La Traviata, Opera by G. Verdi

For a composer who was concerned that his work should safeguard his family’s prosperity, Giuseppe Verdi’s readiness to lock horns with the censors of his day is at first sight something of a conundrum. But Verdi could not write great music unless he himself was moved by the story it was designed to tell.

La Traviata is perhaps his most daring opera of all. The authorities’ demands that the action should be set a century in the past to protect genteel taste could not disguise the fact that Verdi was exposing the prejudices of the society he lived in.

Violetta makes her way in the world as a courtesan, but falls for a young noble, Alfredo Germont. Alfredo’s father, Giorgio, makes the mistake of judging Violetta on the basis of her profession rather than her character. When she breaks up with Alfredo, it is not for her own good but for the sake of the reputation of her lover’s family.

Premiered on 6 March 1853 in Venice at the Gran Teatro La Fenice, and now returning to the Vienna State Opera, La Traviata still resonates with audiences today because its tale is universal.
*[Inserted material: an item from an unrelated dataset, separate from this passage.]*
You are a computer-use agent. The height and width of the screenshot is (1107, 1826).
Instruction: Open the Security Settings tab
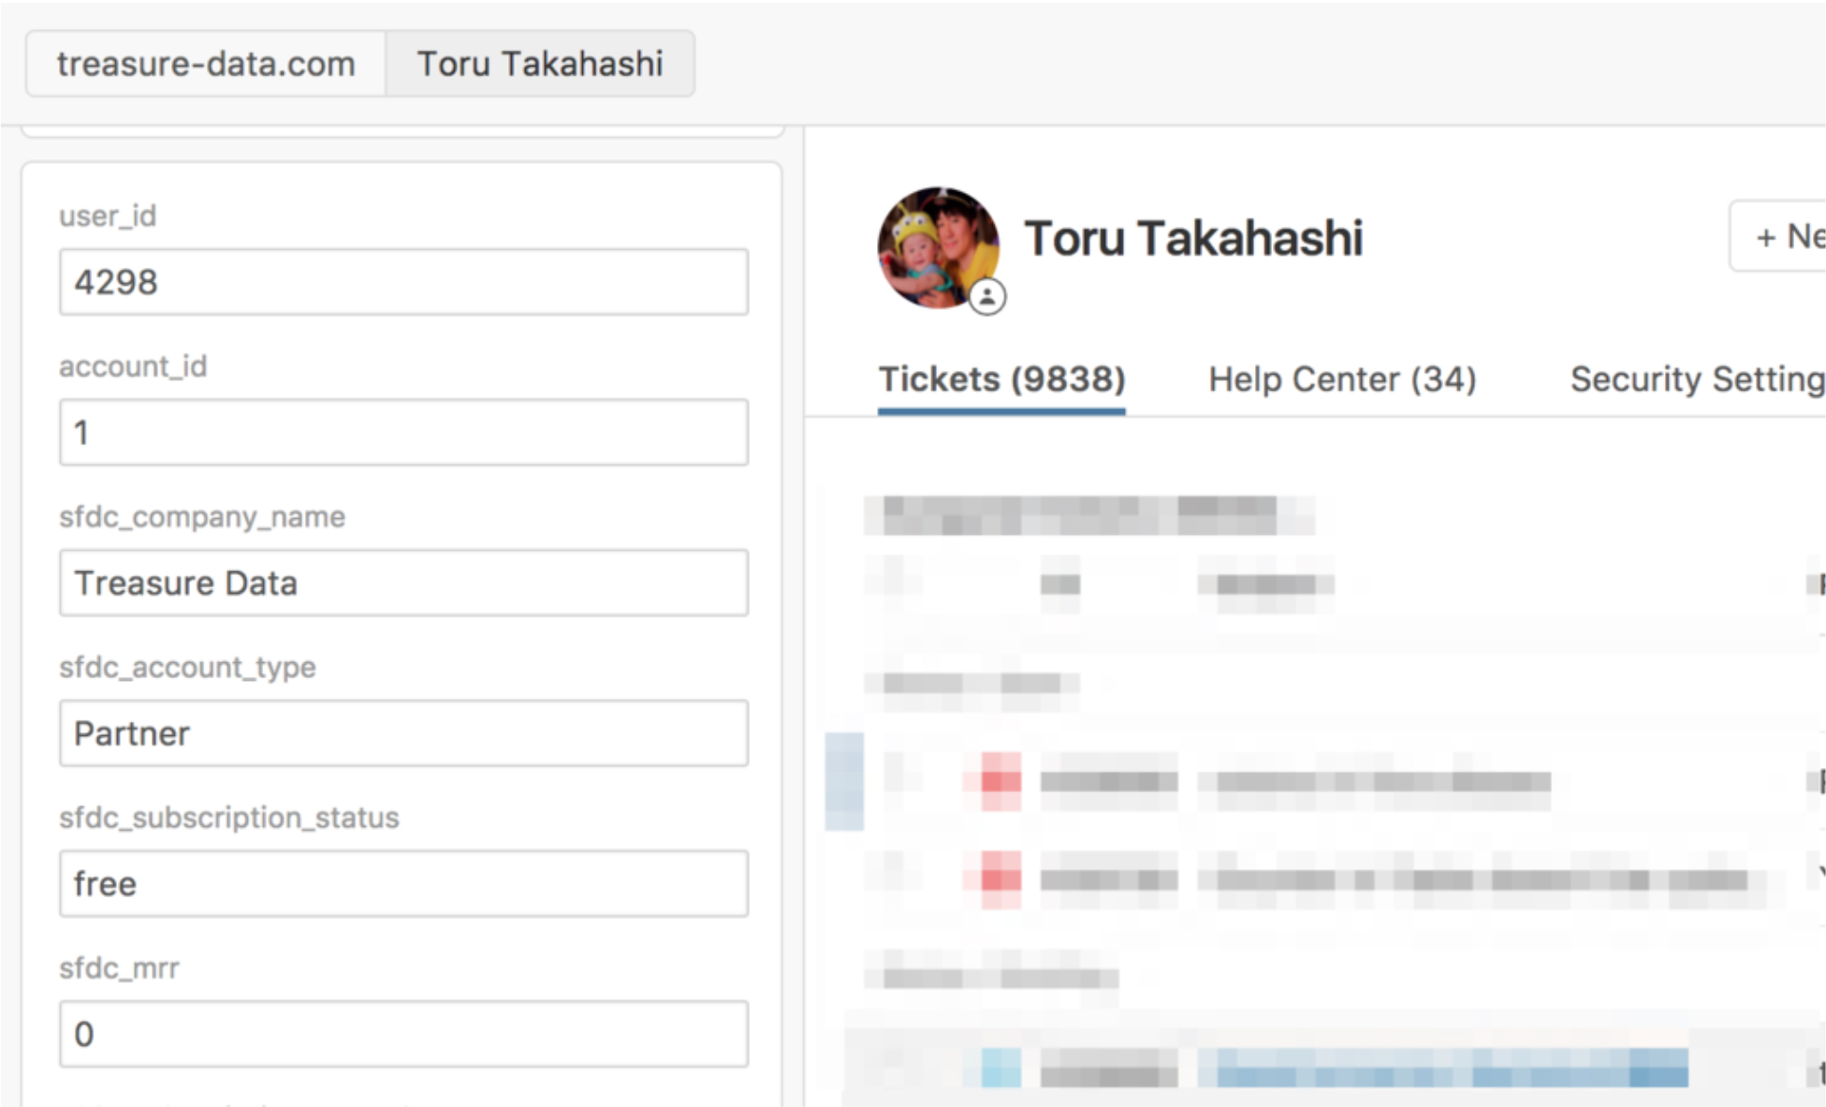(x=1697, y=379)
As long as we continue to form our opinions of others based on first impressions, La Traviata will remain relevant whatever era it is set in.

Then there is the music. La Traviata marked the culmination of the middle period of Verdi’s career, the point when he had the confidence to fully abandon the conventions of Italian operatic form. In La Traviata, his genius serves not just the drive of the narrative but the development of his characters with melodies attuned to their most intimate feelings.